SELECTED EXTRACT:
--

Or, alternatively, people say, “Fair use just isn’t working because of all these factors that produce such a chilling effect, so let’s just forget about it and just have mandatory licensing.” [This is] like we have if a radio station wants to play a song, they don’t have to ask permission, they just have to pay a set fee. Or, “Let’s have everybody join Creative Commons.”

Those are all understandable arguments, and I’m all for Creative Commons, and in some circumstances, mandatory licensing is very valuable too, but we can’t give up on fair use. It’s critical because it’s precisely the fact that it doesn’t depend on permission, that the copyright owner doesn’t have total control of the way in which his or her words or images are used, commented upon, reproduced. Once you send it out into the world you don’t have total control. That’s what expression and culture and communication is about, so we need to figure out ways to make fair use easier for people to take advantage of and without reducing it to a specific counting of lines, counting of words, counting of pixels, which reduces the flexibility of it and the ability of the doctrine to respond to new needs. …

OJR: What should online journalists know about linking to other people’s websites?

--

DATASET:
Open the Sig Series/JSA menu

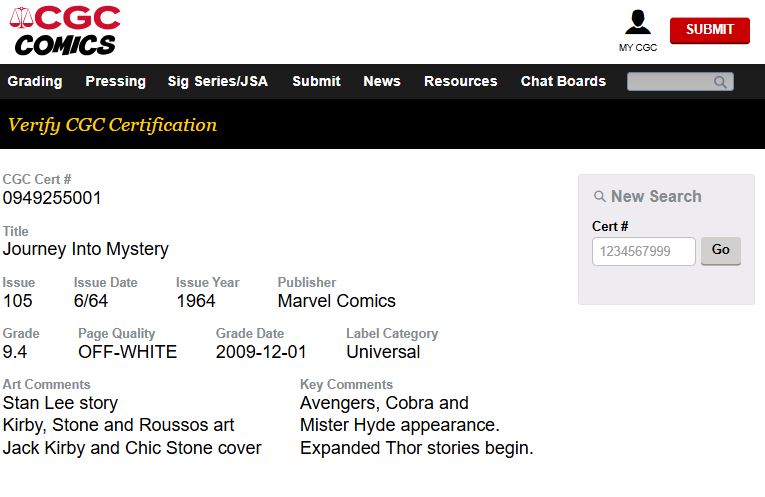(218, 81)
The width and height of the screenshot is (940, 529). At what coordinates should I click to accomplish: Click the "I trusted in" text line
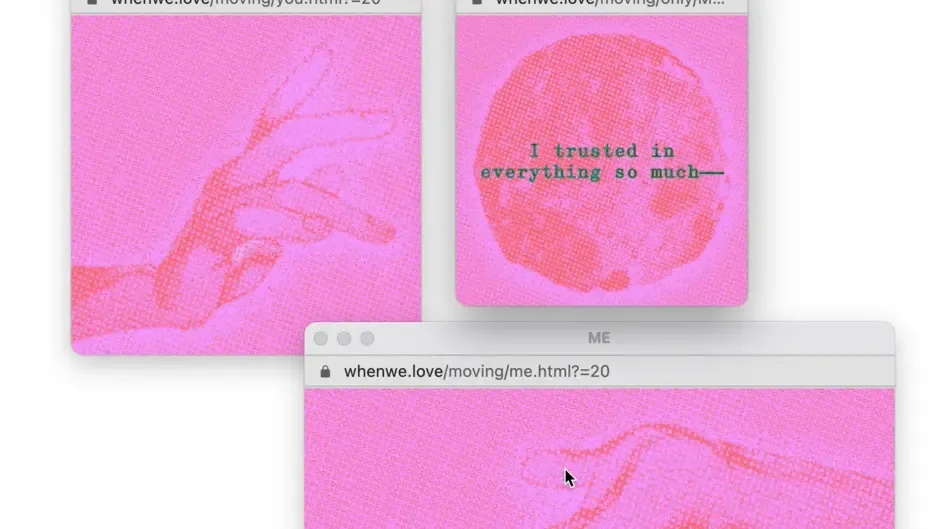click(602, 151)
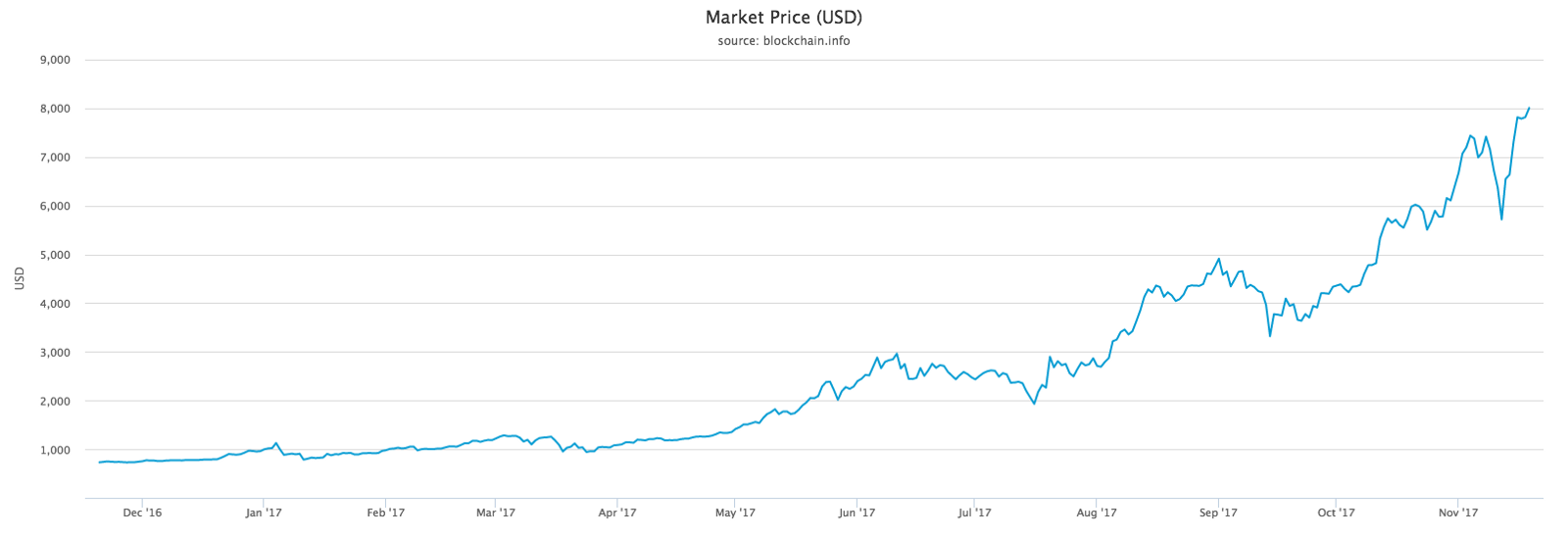Select the Jan '17 x-axis label
Image resolution: width=1568 pixels, height=537 pixels.
[x=264, y=513]
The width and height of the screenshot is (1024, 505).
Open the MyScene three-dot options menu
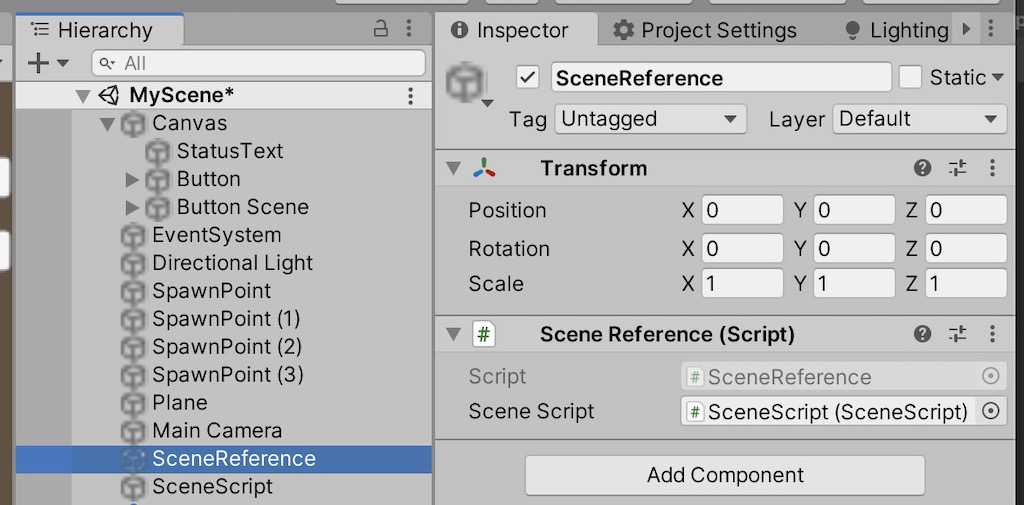(410, 96)
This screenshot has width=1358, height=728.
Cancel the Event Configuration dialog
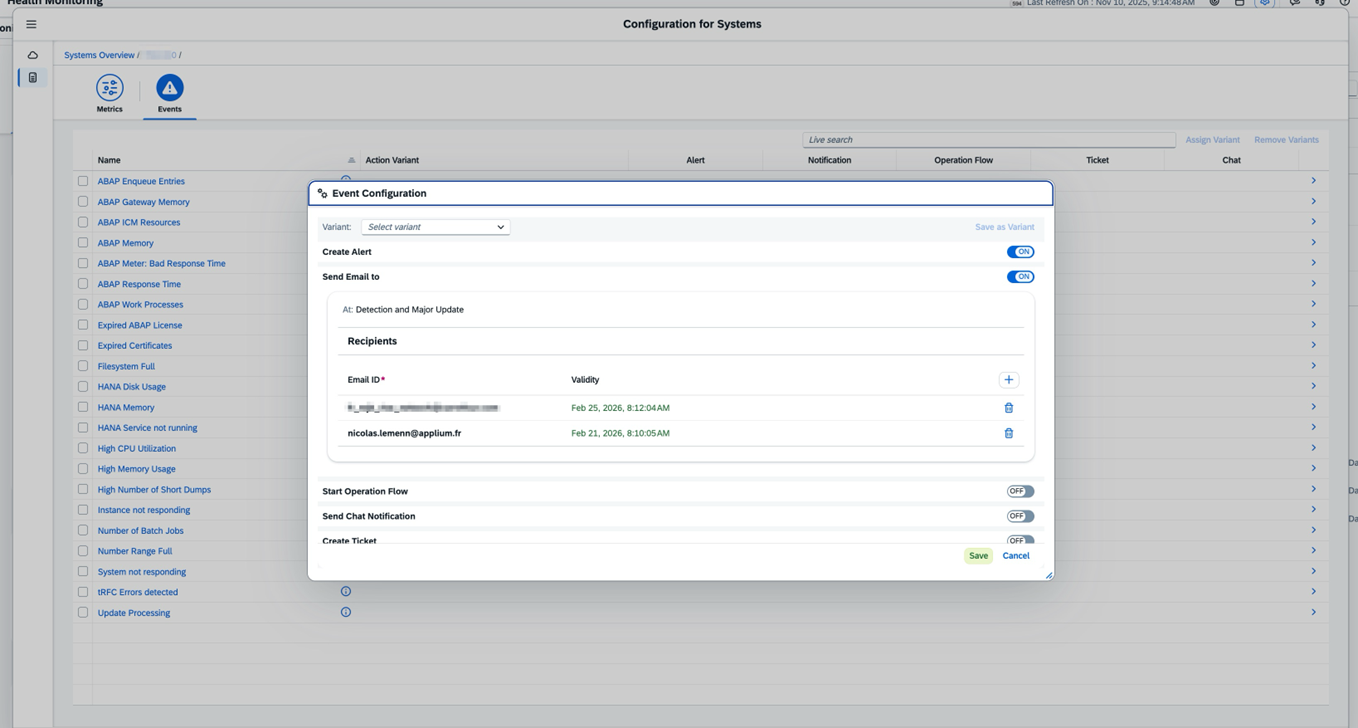coord(1015,556)
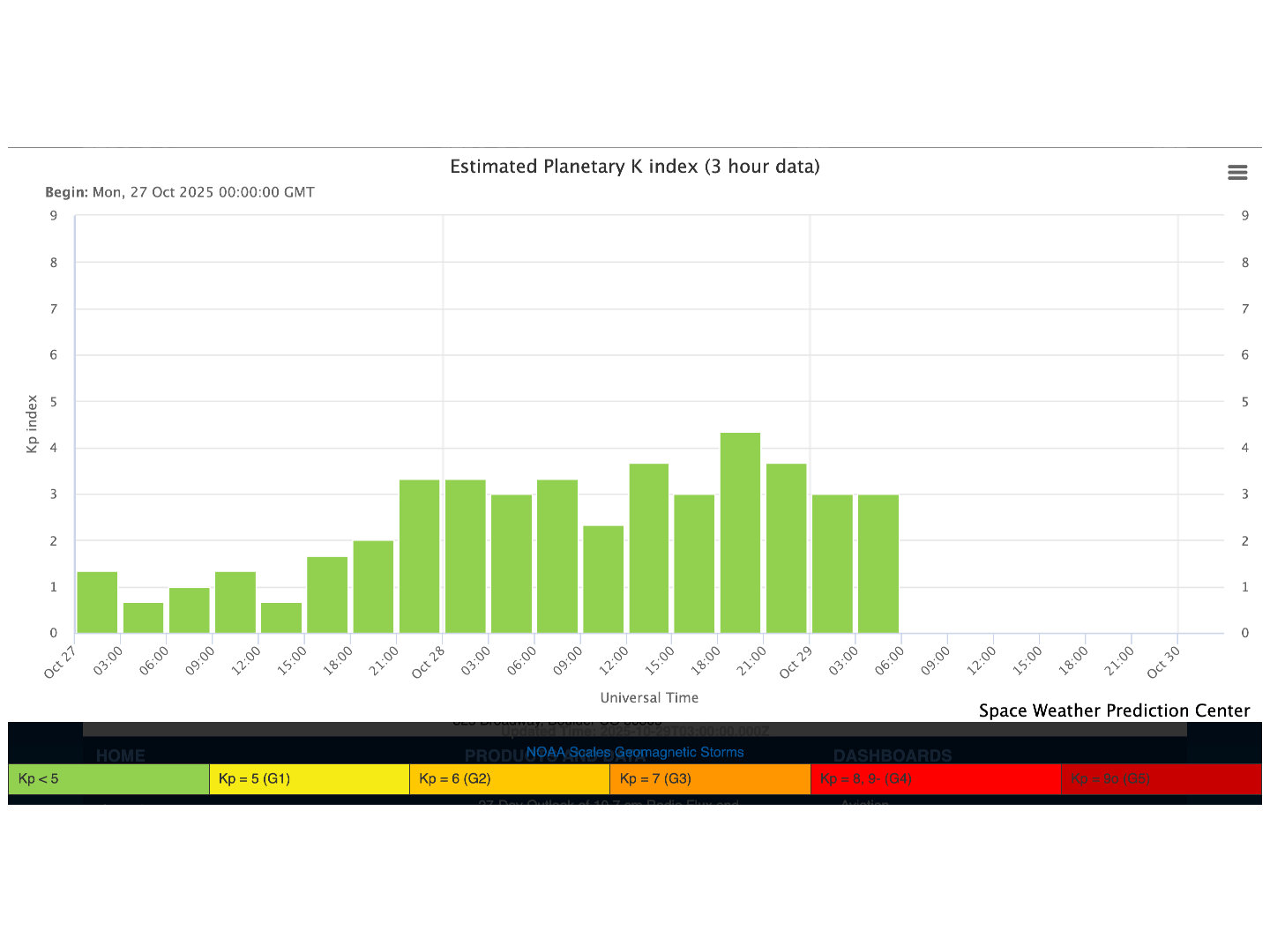Viewport: 1270px width, 952px height.
Task: Select the orange Kp = 7 (G3) box
Action: tap(709, 779)
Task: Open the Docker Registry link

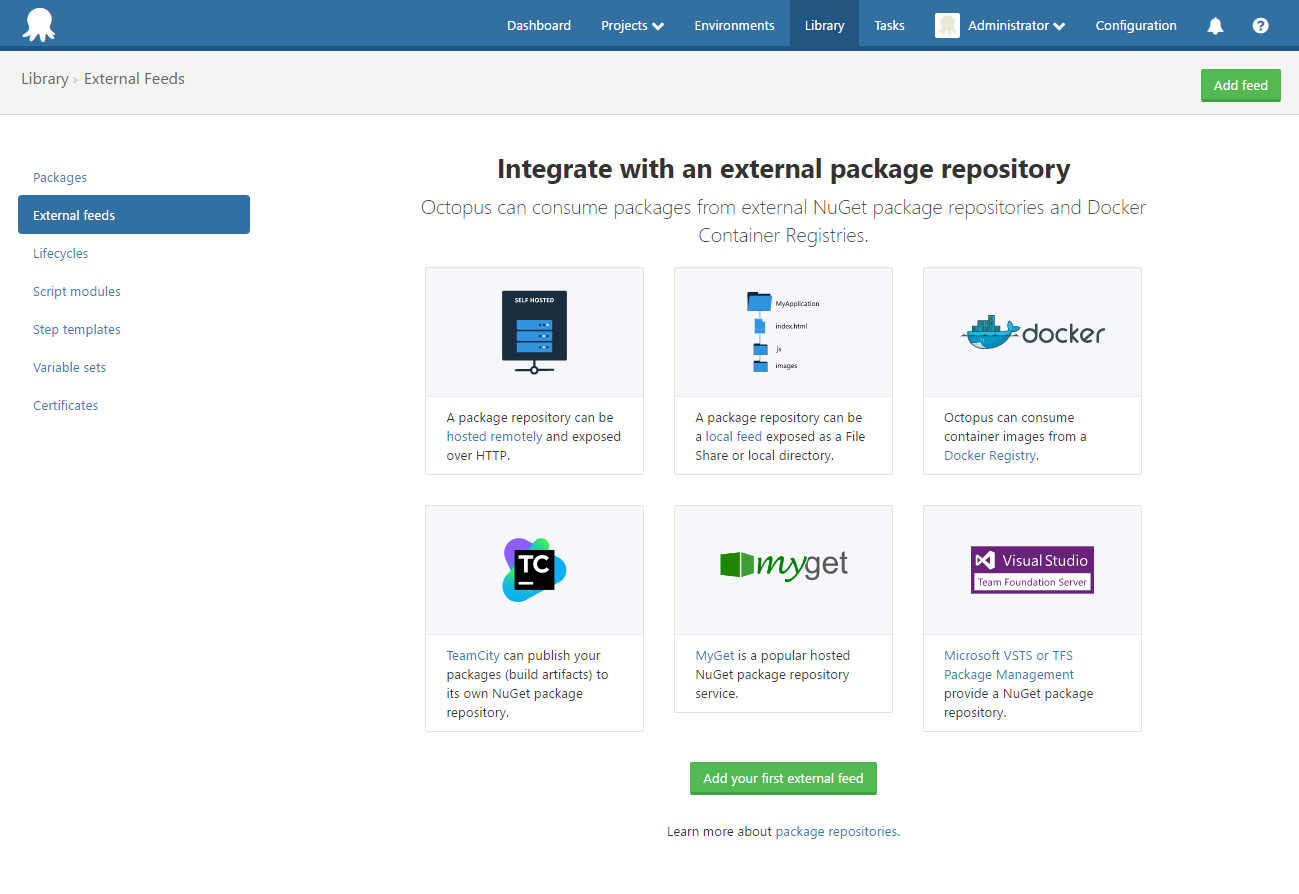Action: pyautogui.click(x=988, y=455)
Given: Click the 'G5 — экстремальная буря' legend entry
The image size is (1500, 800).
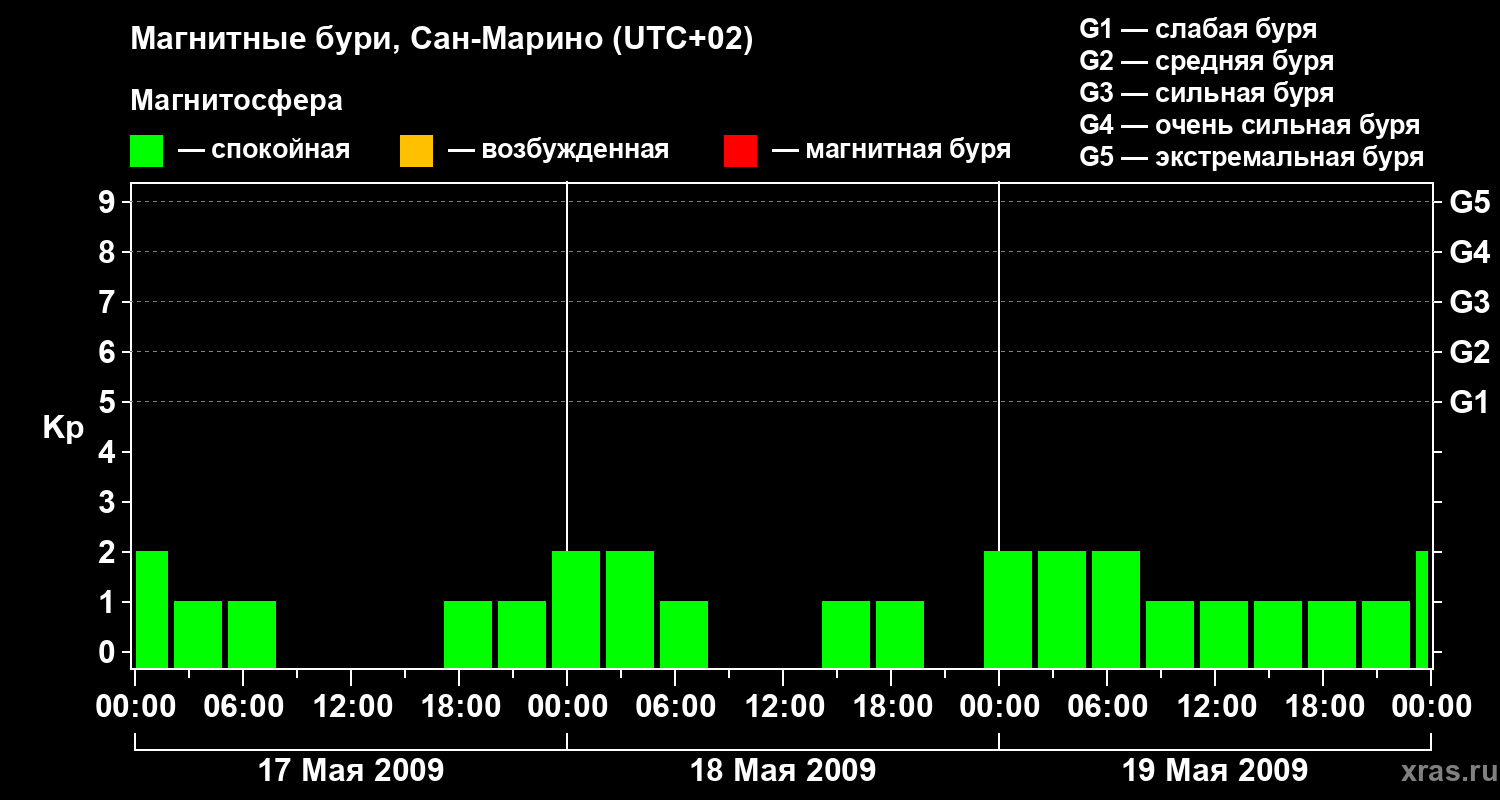Looking at the screenshot, I should pos(1251,157).
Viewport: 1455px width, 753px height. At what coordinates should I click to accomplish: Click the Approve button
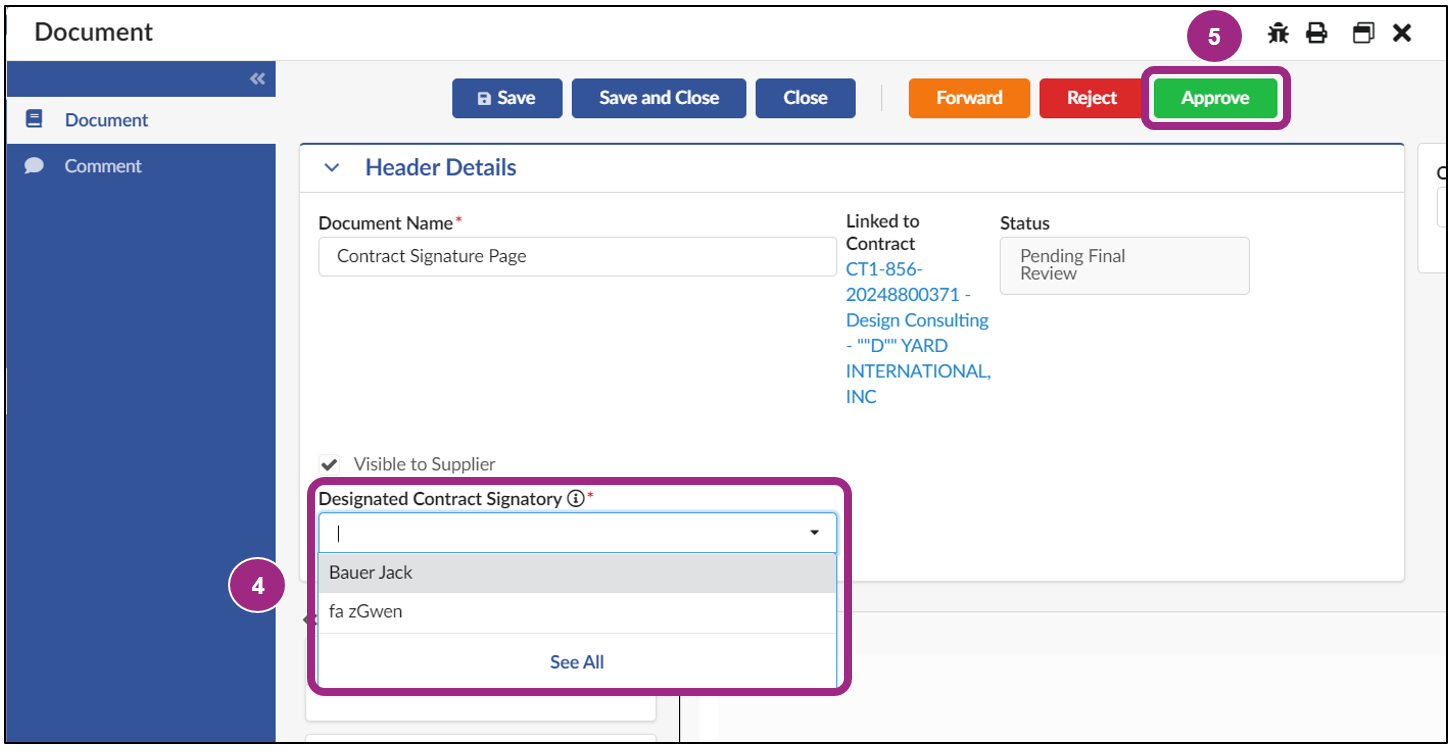click(1215, 98)
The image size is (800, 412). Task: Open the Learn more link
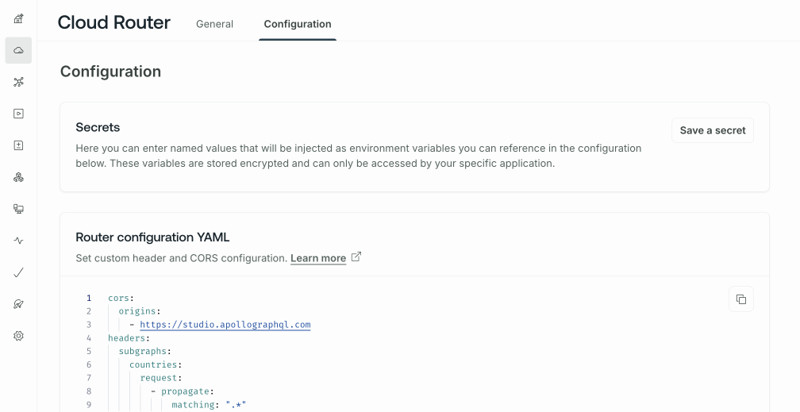tap(318, 258)
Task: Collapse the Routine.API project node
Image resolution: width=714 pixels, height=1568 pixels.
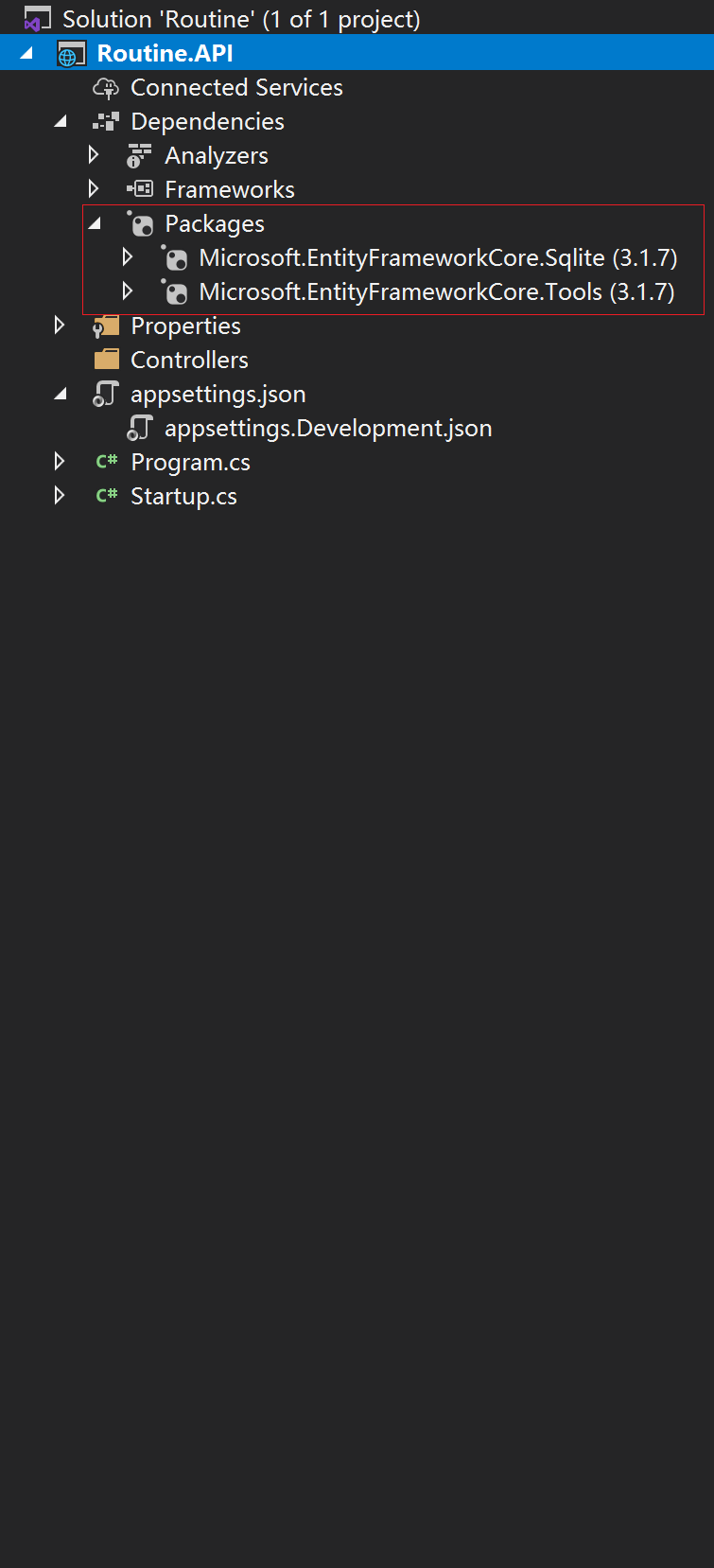Action: (26, 54)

--

Reproduce the part of the fair use interview above starting at "Those are all" and ending at "other people’s websites?".

Those are all understandable arguments, and I’m all for Creative Commons, and in some circumstances, mandatory licensing is very valuable too, but we can’t give up on fair use. It’s critical because it’s precisely the fact that it doesn’t depend on permission, that the copyright owner doesn’t have total control of the way in which his or her words or images are used, commented upon, reproduced. Once you send it out into the world you don’t have total control. That’s what expression and culture and communication is about, so we need to figure out ways to make fair use easier for people to take advantage of and without reducing it to a specific counting of lines, counting of words, counting of pixels, which reduces the flexibility of it and the ability of the doctrine to respond to new needs. …

OJR: What should online journalists know about linking to other people’s websites?